I get that that could work for a computer, because a computer can be bound by an overall decision theory without attempting to think about whether that decision theory still makes sense in the current situation.
I don’t mind predictors in eg Newcomb’s problem. Effectively, there is a backward causal arrow, because whatever you choose causes the predictor to have already acted differently. Unusual, but reasonable.
However, in this case, yes, your choice affects the predictor’s earlier decision—but since the coin never came down heads, who cares any more how the predictor would have acted? Why care about being the kind of person who will pay the counterfactual mugger, if there will never again be any opportunity for it to pay off?
If you want the payoff, you have to be the kind of person who will pay the counterfactual mugger, even once you no longer can benefit from doing so. Is that a reasonable feature for a decision theory to have? It’s not clear that it is; it seems strange to pay out, even though the expected value of becoming that kind of person is clearly positive before you see the coin. That’s what the counterfactual mugging is about.
If you’re asking “why care” rhetorically, and you believe the answer is “you shouldn’t be that kind of person”, then your decision theory prefers lower expected values, which is also pathological. How do you resolve that tension? This is, once again, literally the entire problem.
Well, as previously stated, my view is that the scenario as stated (single-shot with no precommitment) is not the most helpful hypothetical for designing a decision theory. An iterated version would actually be more relevant, since we want to design an AI that can make more than one decision. And in the iterated version, the tension is largely resolved, because there is a clear motivation to stick with the decision: we still hope for the next coin to come down heads.
Are you actually trying to understand? At some point you’ll predictably approach death, and predictably assign a vanishing probability to another offer or coin-flip coming after a certain point. Your present self should know this. Omega knows it by assumption.
I’m pretty sure that decision theories are not designed on that basis. We don’t want an AI to start making different decisions based on the probability of an upcoming decommission. We don’t want it to become nihilistic and stop making decisions because it predicted the heat death of the universe and decided that all paths have zero value. If death is actually tied to the decision in some way, then sure, take that into account, but otherwise, I don’t think a decision theory should have “death is inevitably coming for us all” as a factor.
I’m pretty sure that decision theories are not designed on that basis.
You are wrong. In fact, this is a totally standard thing to consider, and “avoid back-chaining defection in games of fixed length” is a known problem, with various known strategies.
I get that that could work for a computer, because a computer can be bound by an overall decision theory without attempting to think about whether that decision theory still makes sense in the current situation.
I don’t mind predictors in eg Newcomb’s problem. Effectively, there is a backward causal arrow, because whatever you choose causes the predictor to have already acted differently.

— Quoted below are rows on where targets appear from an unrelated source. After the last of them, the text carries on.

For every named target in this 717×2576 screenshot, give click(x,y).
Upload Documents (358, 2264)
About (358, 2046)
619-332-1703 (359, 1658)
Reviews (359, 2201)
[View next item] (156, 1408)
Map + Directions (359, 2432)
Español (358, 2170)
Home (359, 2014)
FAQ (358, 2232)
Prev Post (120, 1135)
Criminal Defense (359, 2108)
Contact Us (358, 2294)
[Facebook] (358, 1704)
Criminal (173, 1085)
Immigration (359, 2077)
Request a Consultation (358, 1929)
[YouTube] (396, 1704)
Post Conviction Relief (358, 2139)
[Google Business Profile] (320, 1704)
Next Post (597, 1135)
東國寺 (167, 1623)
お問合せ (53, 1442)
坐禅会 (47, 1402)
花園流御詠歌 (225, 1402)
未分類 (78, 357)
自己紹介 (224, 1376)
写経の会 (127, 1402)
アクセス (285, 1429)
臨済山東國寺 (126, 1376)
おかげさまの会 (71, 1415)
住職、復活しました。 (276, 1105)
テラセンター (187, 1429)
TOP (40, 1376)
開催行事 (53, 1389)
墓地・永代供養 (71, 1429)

Unusual, but reasonable.
However, in this case, yes, your choice affects the predictor’s earlier decision—but since the coin never came down heads, who cares any more how the predictor would have acted? Why care about being the kind of person who will pay the counterfactual mugger, if there will never again be any opportunity for it to pay off?

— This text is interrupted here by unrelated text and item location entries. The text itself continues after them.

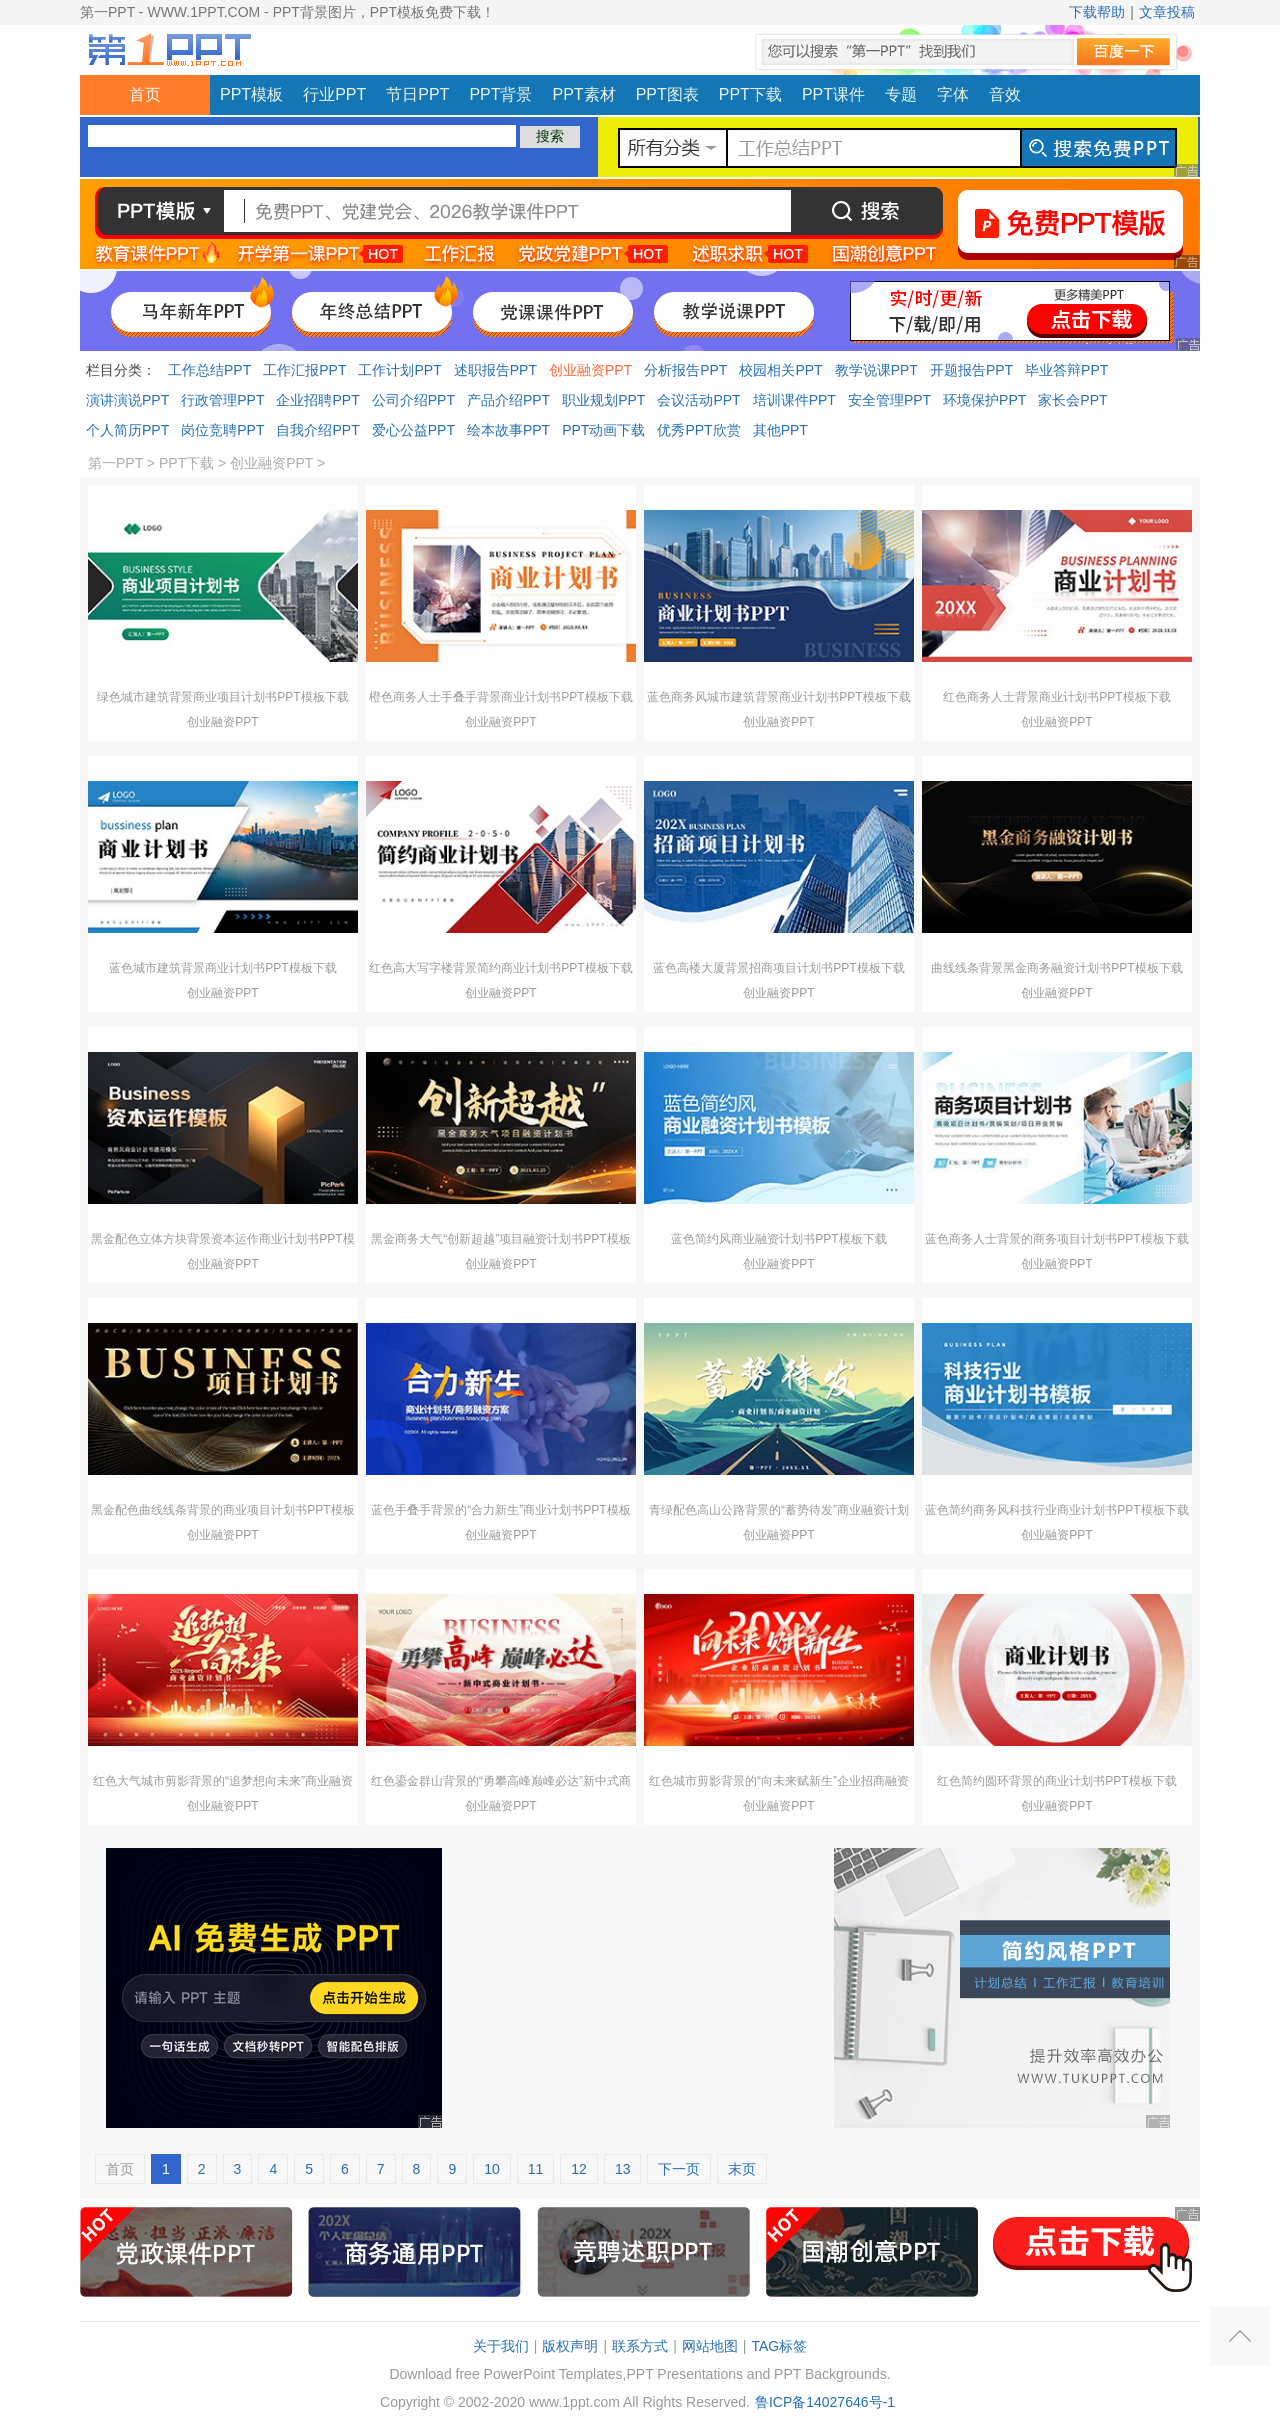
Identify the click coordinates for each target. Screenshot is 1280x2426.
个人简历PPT (127, 430)
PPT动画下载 (603, 430)
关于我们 (501, 2346)
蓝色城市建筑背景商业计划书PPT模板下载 (222, 968)
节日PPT (417, 94)
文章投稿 (1167, 12)
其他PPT (780, 430)
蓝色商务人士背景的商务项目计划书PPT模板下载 (1056, 1239)
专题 (901, 94)
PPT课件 (833, 94)
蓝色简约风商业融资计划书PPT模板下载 (778, 1239)
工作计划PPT (399, 370)
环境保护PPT (984, 400)
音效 (1005, 94)
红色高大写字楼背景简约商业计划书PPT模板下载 (500, 968)
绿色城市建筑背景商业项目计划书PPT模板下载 (222, 697)
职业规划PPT (603, 400)
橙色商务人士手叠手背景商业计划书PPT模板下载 (500, 697)
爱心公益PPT (413, 430)
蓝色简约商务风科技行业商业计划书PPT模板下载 (1056, 1510)
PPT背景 (500, 94)
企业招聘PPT (317, 400)
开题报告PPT (971, 370)
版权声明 (570, 2346)
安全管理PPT (889, 400)
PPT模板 (251, 94)
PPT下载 (750, 94)
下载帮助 (1097, 12)
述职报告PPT (495, 370)
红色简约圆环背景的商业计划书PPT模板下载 (1056, 1781)
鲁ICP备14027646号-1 (825, 2402)
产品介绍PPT (508, 400)
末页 (742, 2169)
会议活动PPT (698, 400)
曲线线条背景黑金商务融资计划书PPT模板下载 (1056, 968)
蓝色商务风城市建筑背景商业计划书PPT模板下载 (778, 697)
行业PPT (334, 94)
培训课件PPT (794, 400)
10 (492, 2169)
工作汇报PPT (304, 370)
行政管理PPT (222, 400)
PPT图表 (667, 94)
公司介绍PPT (413, 400)
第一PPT (115, 463)
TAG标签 (779, 2346)
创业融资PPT (590, 370)
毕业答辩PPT (1066, 370)
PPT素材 (584, 94)
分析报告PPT (685, 370)
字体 (953, 94)
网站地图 (710, 2346)
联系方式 (640, 2346)
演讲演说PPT (127, 400)
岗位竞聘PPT (222, 430)
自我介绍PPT (317, 430)
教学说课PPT (876, 370)
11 (536, 2169)
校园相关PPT (780, 370)
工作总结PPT (209, 370)
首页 (145, 94)
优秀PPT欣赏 (698, 430)
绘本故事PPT (508, 430)
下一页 (679, 2169)
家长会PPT (1072, 400)
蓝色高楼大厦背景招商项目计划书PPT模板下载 (778, 968)
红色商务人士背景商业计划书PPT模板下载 (1056, 697)
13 (623, 2169)
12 (579, 2169)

Yes, that is the problem in question!
If you want the payoff, you have to be the kind of person who will pay the counterfactual mugger, even once you no longer can benefit from doing so. Is that a reasonable feature for a decision theory to have? It’s not clear that it is; it seems strange to pay out, even though the expected value of becoming that kind of person is clearly positive before you see the coin. That’s what the counterfactual mugging is about.
If you’re asking “why care” rhetorically, and you believe the answer is “you shouldn’t be that kind of person”, then your decision theory prefers lower expected values, which is also pathological. How do you resolve that tension? This is, once again, literally the entire problem.
Well, as previously stated, my view is that the scenario as stated (single-shot with no precommitment) is not the most helpful hypothetical for designing a decision theory. An iterated version would actually be more relevant, since we want to design an AI that can make more than one decision. And in the iterated version, the tension is largely resolved, because there is a clear motivation to stick with the decision: we still hope for the next coin to come down heads.
Are you actually trying to understand? At some point you’ll predictably approach death, and predictably assign a vanishing probability to another offer or coin-flip coming after a certain point. Your present self should know this. Omega knows it by assumption.
I’m pretty sure that decision theories are not designed on that basis. We don’t want an AI to start making different decisions based on the probability of an upcoming decommission. We don’t want it to become nihilistic and stop making decisions because it predicted the heat death of the universe and decided that all paths have zero value. If death is actually tied to the decision in some way, then sure, take that into account, but otherwise, I don’t think a decision theory should have “death is inevitably coming for us all” as a factor.
You are wrong. In fact, this is a totally standard thing to consider, and “avoid back-chaining defection in games of fixed length” is a known problem, with various known strategies.